Around $2.1 trillion in excess savings was accumulated over the course of the pandemic, as the government distributed cash to protect households.3 However, that cushion of excess savings has since eroded, dwindling to around $500 billion by March, to $190 billion by June, and expected to be completely depleted at some point during the third quarter of this year.1 Where those savings remain – if they do remain – they tend to be concentrated in the highest quintile of households. Which may be why a report from McKinsey earlier this year revealed optimism about the economy to be highest among Baby Boomers but plummeting among Millennials.4

The US has more than likely by now exhausted its you-only-live-once summer of spending and is returning to reality.

The US has now largely exhausted its you-only-live-once summer of spending and is returning to reality. There are some cracks appearing in consumer spending data. And while we see many companies maintaining margins, increasingly this is at the expense of volumes. It is likely to become difficult to sustain this situation indefinitely. Consumers have a tipping point.

Buoyant labor markets

That said, most Americans still have jobs. The American model of consumption is such that while the jobs market remains buoyant, so does consumption. Until there are real difficulties in the labor market, consumption may hold up. The question is whether that weakness is starting to emerge. After all, the goal of the Federal Reserve in raising interest rates has been to calm the jobs market sufficiently to bring prices lower. With the unemployment rate having ticked up to 3.9% – the highest level since January 2022 – might suggest a discernible cooling in the labor market, even if we don’t expect a significant downturn.5

Consumer sentiment

Unsurprisingly, the US consumer is also a significant part of the US stock market. The Michigan Survey of Consumer Sentiment was weak in October, falling for a fourth consecutive month and reversing all the improvement seen earlier this year (Chart 1).6 Even if US consumer sentiment further weakens, we believe there are still plenty of opportunities worth pursuing.

Chart 1. US consumer sentiment deteriorating in recent months

Source: abrdn, University of Michigan, Haver, as of November 2023.

Equally, within the consumer segment, we believe there will be specific areas of structural growth. Consumer groups in emerging markets are growing rapidly and can support mature businesses in other such markets.

Final thoughts

We believe it remains possible to find high quality, cash-generative businesses with the potential to grow their dividends even in unpromising sectors. There may also be mispricing. We do not underestimate the power of the US consumer but do recognize that this is a moment for investors to be selective.
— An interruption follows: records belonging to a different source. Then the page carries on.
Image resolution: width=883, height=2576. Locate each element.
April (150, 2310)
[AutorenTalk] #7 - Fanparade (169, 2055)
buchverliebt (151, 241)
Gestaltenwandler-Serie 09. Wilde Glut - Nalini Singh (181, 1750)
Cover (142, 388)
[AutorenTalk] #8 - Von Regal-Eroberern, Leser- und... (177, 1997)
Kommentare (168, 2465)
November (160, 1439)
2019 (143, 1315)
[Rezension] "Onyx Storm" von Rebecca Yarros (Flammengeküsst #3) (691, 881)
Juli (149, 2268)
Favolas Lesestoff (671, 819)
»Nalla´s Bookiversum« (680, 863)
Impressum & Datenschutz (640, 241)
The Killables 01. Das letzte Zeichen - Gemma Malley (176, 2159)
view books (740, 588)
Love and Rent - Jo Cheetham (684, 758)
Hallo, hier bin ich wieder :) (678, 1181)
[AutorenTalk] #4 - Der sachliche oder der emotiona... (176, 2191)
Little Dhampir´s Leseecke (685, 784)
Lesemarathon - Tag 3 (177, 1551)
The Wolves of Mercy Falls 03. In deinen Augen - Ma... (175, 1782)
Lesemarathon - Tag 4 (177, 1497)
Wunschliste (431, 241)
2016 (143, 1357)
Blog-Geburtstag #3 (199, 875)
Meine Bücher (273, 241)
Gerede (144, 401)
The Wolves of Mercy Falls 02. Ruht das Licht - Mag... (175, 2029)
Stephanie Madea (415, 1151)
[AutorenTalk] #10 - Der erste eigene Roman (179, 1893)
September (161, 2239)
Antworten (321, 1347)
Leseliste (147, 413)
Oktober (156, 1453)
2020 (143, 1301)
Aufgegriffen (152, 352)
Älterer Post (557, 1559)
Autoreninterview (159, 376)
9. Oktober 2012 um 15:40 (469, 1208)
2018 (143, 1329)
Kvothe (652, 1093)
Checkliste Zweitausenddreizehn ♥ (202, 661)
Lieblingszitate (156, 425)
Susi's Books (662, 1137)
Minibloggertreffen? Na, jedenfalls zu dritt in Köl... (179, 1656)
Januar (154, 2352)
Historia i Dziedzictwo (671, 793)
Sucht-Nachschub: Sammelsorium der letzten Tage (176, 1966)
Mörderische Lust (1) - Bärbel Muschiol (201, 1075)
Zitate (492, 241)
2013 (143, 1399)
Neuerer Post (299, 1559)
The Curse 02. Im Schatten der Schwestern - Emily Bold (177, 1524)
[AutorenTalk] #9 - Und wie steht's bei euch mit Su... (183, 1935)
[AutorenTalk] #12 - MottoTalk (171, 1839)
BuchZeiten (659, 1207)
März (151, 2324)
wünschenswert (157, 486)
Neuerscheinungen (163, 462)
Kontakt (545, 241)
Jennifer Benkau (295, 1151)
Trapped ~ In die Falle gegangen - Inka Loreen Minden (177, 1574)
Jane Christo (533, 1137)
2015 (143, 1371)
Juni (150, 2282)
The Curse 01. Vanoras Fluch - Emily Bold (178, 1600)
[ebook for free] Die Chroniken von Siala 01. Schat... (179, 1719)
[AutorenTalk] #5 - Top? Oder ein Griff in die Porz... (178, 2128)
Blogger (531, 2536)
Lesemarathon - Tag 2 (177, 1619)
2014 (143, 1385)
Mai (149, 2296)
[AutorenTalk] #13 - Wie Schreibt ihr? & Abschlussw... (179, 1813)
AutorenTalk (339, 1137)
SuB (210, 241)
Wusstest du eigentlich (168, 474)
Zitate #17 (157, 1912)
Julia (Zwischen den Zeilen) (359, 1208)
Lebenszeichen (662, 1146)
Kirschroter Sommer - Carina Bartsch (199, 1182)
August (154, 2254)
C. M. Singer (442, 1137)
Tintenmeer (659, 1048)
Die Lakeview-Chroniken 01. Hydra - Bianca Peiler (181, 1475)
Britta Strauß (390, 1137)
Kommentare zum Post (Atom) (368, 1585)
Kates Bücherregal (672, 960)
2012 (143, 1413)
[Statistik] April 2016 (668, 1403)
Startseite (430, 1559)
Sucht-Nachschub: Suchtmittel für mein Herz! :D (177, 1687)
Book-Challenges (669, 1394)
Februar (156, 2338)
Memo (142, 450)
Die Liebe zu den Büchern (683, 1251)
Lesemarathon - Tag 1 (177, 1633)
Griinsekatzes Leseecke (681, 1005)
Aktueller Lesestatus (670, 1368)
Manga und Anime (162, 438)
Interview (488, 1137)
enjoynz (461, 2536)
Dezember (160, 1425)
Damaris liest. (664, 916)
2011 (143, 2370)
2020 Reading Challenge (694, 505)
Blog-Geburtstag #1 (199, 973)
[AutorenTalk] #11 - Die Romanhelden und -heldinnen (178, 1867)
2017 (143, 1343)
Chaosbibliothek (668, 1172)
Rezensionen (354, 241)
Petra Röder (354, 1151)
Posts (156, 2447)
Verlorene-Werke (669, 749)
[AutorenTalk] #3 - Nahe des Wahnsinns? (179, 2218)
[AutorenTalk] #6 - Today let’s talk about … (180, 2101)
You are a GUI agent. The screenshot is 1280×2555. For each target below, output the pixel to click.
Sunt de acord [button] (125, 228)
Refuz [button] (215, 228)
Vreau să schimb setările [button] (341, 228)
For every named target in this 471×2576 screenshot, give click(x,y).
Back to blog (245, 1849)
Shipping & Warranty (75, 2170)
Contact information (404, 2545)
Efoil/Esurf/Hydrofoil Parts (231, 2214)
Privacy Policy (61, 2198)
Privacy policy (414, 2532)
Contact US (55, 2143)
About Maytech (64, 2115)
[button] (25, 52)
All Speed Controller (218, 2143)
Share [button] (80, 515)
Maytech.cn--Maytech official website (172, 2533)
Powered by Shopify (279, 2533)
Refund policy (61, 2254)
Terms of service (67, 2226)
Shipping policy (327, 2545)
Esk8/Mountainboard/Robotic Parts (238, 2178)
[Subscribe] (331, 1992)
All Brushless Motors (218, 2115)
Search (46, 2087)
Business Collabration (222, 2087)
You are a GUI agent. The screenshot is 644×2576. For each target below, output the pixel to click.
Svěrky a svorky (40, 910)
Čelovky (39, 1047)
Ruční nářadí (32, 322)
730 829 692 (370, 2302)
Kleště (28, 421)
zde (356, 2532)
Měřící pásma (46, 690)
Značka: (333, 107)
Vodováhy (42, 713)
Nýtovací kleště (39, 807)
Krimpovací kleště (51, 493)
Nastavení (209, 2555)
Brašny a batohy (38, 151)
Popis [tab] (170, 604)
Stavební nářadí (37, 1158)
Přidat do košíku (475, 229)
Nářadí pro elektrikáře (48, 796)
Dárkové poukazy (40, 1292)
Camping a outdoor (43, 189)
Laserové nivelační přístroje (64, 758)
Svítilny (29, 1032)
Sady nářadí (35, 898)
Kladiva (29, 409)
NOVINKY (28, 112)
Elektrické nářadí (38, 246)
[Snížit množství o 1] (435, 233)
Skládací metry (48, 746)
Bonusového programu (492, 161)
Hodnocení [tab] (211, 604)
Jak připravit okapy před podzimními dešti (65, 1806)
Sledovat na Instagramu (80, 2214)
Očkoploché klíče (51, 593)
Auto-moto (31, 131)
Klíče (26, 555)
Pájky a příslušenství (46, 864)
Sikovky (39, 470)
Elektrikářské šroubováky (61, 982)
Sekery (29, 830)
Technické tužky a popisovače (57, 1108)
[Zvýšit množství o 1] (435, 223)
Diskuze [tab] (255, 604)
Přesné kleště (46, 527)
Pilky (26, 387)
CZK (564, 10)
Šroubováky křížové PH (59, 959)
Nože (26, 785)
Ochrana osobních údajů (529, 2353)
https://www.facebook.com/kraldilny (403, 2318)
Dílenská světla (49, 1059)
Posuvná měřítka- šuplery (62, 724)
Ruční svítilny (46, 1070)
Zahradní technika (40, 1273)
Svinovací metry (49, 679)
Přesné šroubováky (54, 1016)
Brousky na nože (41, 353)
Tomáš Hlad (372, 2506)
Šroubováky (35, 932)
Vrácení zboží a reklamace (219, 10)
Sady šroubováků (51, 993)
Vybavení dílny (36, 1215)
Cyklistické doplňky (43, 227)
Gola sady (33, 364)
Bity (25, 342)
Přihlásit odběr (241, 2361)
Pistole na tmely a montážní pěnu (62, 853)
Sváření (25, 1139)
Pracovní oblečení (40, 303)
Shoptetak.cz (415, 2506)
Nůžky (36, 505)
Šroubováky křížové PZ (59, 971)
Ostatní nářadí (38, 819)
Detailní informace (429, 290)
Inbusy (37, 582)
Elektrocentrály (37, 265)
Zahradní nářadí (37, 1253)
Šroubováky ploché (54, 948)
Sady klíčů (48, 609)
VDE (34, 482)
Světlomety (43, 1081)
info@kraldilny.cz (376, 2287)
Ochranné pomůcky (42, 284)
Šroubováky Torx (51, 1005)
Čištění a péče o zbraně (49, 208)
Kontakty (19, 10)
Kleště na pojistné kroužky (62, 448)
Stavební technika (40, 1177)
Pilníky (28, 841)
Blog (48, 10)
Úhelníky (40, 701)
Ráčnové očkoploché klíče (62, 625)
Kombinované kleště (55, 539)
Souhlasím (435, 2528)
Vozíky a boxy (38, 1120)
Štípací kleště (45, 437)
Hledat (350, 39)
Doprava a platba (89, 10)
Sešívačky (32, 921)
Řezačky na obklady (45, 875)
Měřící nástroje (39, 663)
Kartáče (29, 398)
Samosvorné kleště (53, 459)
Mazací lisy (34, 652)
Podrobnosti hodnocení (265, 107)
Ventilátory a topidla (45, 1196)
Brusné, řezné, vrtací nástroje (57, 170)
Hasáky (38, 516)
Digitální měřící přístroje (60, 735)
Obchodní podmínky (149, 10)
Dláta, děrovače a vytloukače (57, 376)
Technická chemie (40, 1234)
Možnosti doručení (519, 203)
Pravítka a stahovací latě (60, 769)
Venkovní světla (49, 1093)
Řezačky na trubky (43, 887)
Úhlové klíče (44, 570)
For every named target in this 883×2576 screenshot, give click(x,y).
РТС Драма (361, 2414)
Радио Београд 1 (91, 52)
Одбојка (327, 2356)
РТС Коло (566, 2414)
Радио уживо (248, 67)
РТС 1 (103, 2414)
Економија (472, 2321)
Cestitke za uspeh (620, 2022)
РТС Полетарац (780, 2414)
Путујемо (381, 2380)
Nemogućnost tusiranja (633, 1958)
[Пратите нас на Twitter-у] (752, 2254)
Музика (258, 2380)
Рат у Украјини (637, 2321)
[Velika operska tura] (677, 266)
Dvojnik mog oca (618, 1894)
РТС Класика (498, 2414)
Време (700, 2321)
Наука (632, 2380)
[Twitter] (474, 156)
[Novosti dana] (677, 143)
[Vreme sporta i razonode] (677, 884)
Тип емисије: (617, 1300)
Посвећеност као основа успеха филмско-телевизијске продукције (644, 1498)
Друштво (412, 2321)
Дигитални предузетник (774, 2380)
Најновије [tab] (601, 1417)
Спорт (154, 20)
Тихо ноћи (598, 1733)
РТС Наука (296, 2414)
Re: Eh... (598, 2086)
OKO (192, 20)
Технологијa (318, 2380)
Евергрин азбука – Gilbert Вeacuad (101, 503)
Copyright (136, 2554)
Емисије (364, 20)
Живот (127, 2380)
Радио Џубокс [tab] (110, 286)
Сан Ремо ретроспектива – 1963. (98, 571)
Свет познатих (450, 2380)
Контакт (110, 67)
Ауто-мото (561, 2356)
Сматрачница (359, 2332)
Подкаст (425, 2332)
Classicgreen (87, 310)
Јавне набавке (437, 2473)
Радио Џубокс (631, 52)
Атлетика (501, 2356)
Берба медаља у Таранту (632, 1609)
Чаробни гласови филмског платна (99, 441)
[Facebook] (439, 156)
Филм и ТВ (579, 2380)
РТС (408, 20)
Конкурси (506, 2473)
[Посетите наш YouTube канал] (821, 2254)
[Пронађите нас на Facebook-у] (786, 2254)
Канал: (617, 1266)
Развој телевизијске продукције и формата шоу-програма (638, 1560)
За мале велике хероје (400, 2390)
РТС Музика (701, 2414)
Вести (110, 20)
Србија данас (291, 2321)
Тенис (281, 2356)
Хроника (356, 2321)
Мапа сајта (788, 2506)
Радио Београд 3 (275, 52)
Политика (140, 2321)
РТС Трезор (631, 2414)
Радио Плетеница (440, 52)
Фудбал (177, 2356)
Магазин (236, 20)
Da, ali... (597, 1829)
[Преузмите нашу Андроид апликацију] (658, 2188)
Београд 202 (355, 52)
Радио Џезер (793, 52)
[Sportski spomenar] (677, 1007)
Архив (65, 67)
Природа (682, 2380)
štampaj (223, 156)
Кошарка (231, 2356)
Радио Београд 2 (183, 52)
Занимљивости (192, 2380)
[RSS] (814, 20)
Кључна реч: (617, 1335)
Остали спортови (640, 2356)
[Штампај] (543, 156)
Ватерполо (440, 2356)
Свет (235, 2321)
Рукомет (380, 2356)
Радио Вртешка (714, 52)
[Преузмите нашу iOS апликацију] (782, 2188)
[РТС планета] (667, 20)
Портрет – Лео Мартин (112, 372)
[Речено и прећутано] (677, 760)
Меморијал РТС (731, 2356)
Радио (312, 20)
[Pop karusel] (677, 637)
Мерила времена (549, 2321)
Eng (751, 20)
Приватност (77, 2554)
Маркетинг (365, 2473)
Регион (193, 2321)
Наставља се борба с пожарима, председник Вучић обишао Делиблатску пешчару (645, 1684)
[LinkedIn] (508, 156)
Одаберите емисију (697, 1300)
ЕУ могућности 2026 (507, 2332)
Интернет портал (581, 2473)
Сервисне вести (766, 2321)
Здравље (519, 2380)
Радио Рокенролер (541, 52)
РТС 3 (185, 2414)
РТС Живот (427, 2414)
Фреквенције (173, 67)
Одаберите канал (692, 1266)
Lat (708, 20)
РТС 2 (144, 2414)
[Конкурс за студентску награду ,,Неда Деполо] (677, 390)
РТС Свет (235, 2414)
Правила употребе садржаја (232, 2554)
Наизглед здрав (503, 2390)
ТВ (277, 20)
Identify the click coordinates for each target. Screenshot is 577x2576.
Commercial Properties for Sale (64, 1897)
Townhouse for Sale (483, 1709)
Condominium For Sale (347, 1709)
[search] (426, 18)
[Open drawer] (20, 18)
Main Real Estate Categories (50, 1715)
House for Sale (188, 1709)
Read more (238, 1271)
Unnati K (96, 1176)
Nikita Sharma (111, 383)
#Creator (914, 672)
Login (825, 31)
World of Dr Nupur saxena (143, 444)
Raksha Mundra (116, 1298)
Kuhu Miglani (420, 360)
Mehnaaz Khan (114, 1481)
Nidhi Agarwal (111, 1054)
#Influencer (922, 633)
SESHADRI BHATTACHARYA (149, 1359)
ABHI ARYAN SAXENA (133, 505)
1 "United States - Private Consumption." Moody's, November 2023. https://www.economy.com/united-states/private-consumption.
2 "Excess No More? Dwindling Pandemic Savings." Federal Reserve Bank of San Fransisco, August 2023. https://www.frbsf.org/our-district/about/sf-fed-blog/excess-no-more-dwindling-pandemic-savings/.
3 "Americans have spent nearly all their excess pandemic-era savings, and the economy may suffer as a result." Fortune, August 2023. https://fortune.com/2023/08/16/americans-savings-nearly-depleted-sf-fed-study/.
4 "US consumers send mixed signals in an uncertain economy." McKinsey, April 2023. https://www.mckinsey.com/capabilities/growth-marketing-and-sales/our-insights/us-consumers-send-mixed-signals-in-an-uncertain-economy.
5 "U.S. Wage Growth Cooled in October." The Wall Street Journal, November 2023. https://www.wsj.com/livecoverage/stock-market-today-dow-jones-11-03-2023/card/u-s-wage-growth-cooled-in-october.
6 The Michigan Survey of Consumer Sentiment is a monthly survey conducted by the University of Michigan that measures how consumers feel about the economy, personal finances, business conditions, and buying conditions.